Plan complexity and robustness are two essential aspects of treatment plan quality but there is a great variability in their management in clinical practice. This study reports the results of the 2020 ESTRO survey on plan complexity and robustness to identify needs and guide future discussions and consensus.
A survey was distributed online to ESTRO members. Plan complexity was defined as the modulation of machine parameters and increased uncertainty in dose calculation and delivery. Robustness was defined as a dose distribution’s sensitivity towards errors stemming from treatment uncertainties, patient setup, or anatomical changes.
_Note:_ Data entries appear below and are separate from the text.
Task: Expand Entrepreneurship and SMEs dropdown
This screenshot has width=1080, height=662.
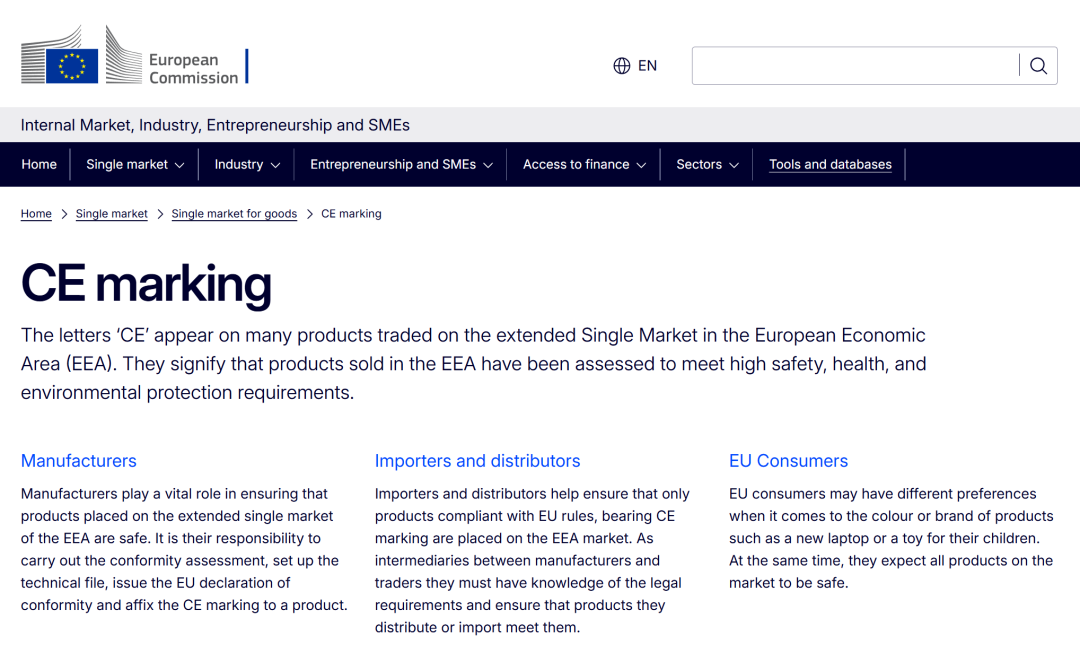Action: tap(401, 165)
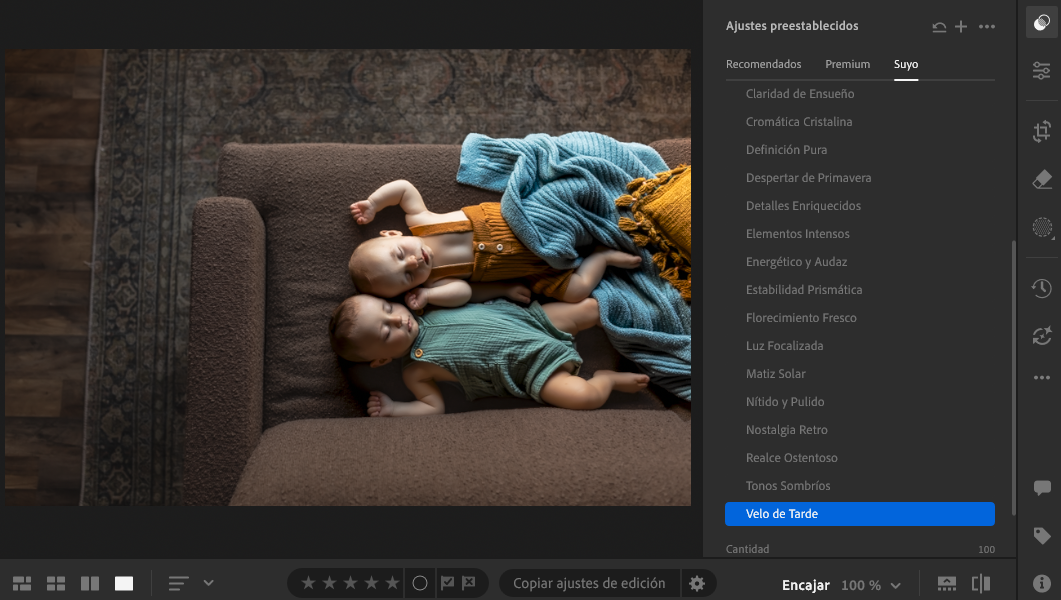Toggle the pick flag on the photo
The width and height of the screenshot is (1061, 600).
tap(446, 583)
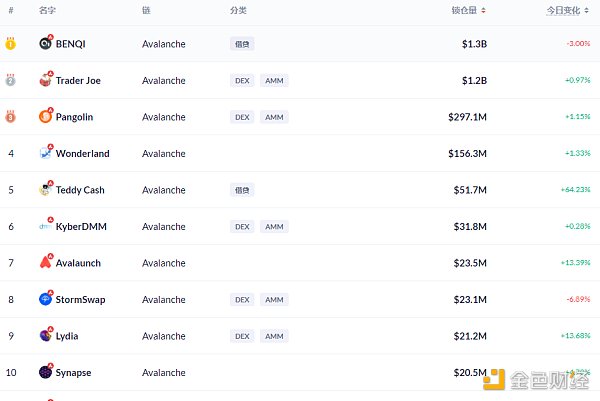Open the Teddy Cash protocol link
Image resolution: width=600 pixels, height=401 pixels.
click(x=80, y=190)
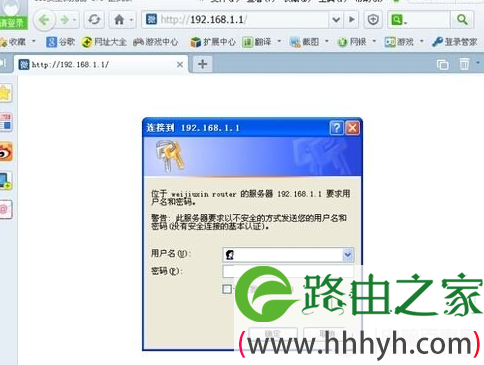
Task: Click the address bar URL field
Action: click(237, 20)
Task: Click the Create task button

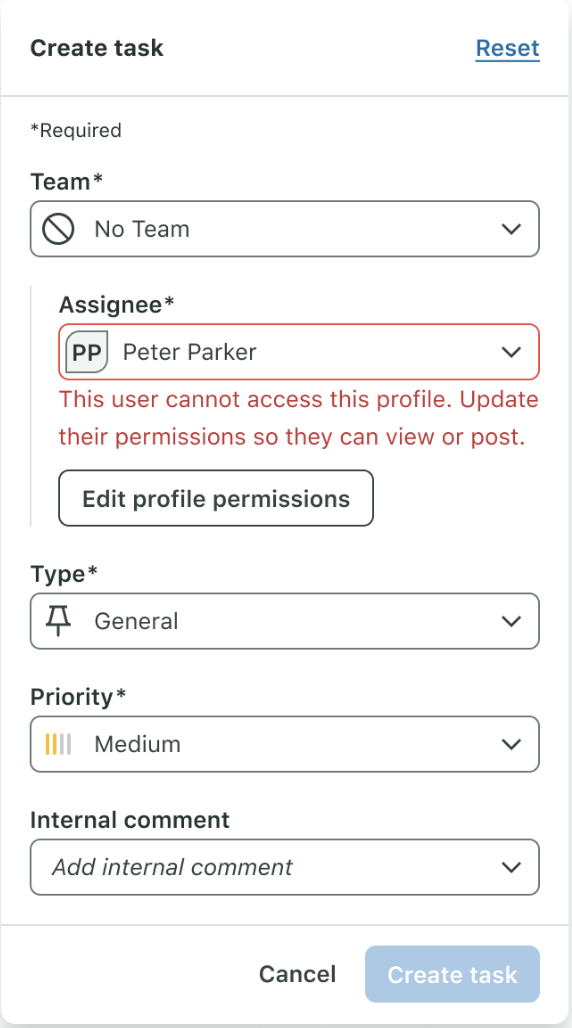Action: (x=452, y=974)
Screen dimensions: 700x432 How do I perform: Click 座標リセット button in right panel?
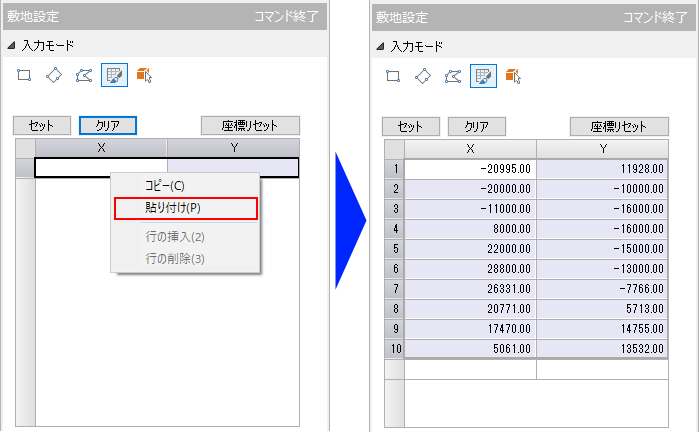pyautogui.click(x=619, y=127)
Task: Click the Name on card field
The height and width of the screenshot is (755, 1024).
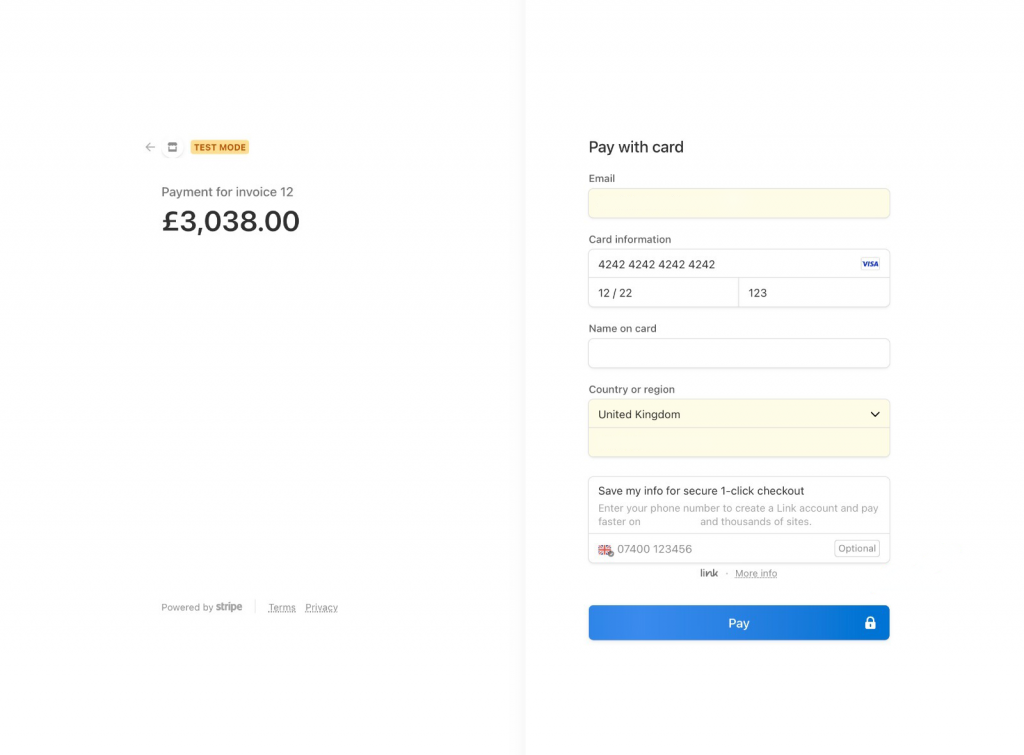Action: 738,353
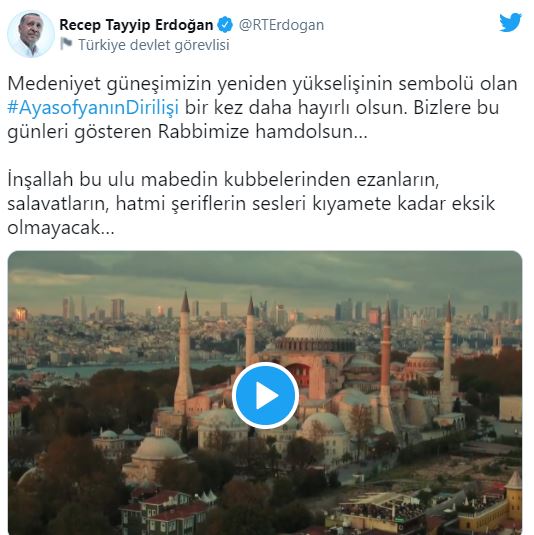Click the tweet's final word olmayacak
Screen dimensions: 534x535
61,228
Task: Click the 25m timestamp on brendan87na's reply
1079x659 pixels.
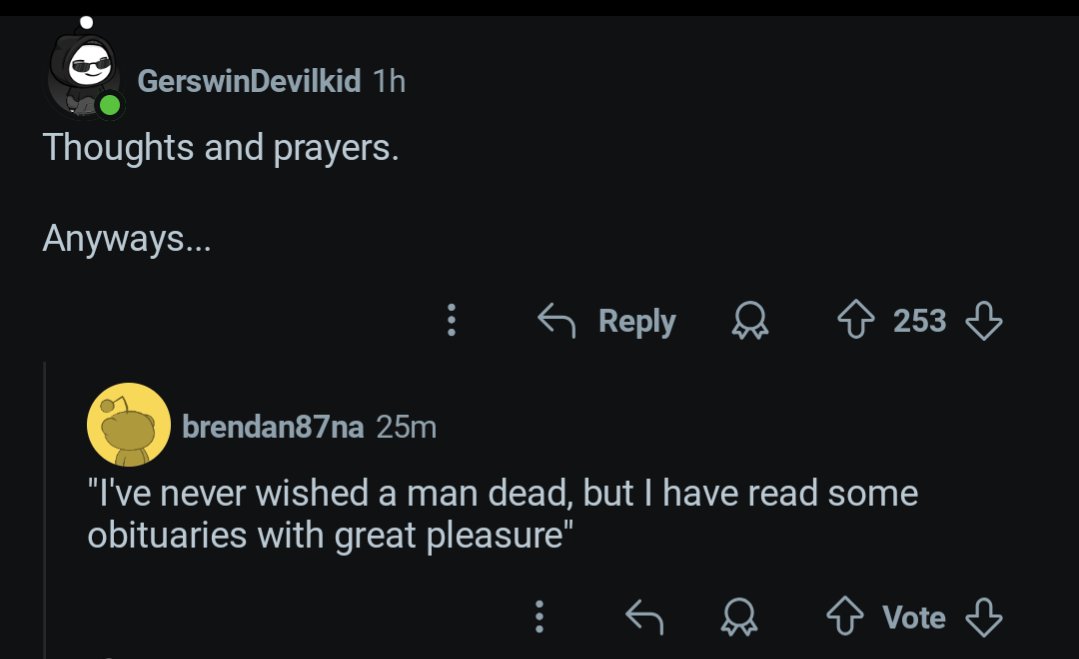Action: click(406, 427)
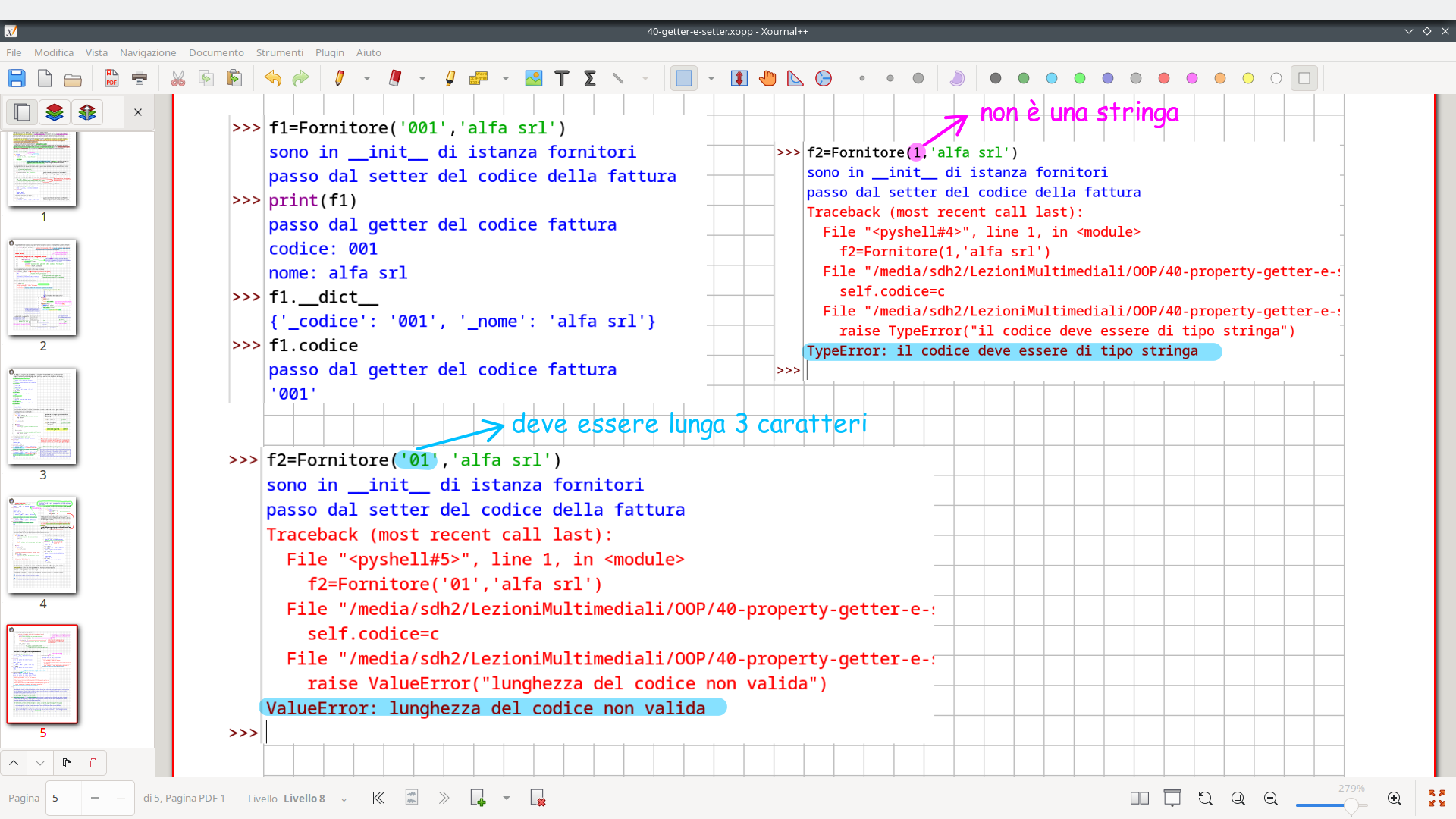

A total of 126 radiotherapy centres from 33 countries participated, 95 of them (75%) from Europe and Central Asia. The majority controlled and evaluated plan complexity using monitor units (56 centres) and aperture shapes (38 centres). To control robustness, 98 (97% of question responses) photon and 5 (50%) proton centres used PTV margins for plan optimization while 75 (94%) and 5 (50%), respectively, used margins for plan evaluation. Seventeen (21%) photon and 8 (80%) proton centres used robust optimisation, while 10 (13%) and 8 (80%), respectively, used robust evaluation. Primary uncertainties considered were patient setup (photons and protons) and range calculation uncertainties (protons). Participants expressed the need for improved commercial tools to control and evaluate plan complexity and robustness.
Clinical implementation of methods to control and evaluate plan complexity and robustness is very heterogeneous. Better tools are needed to manage complexity and robustness in treatment planning systems. International guidelines may promote harmonization.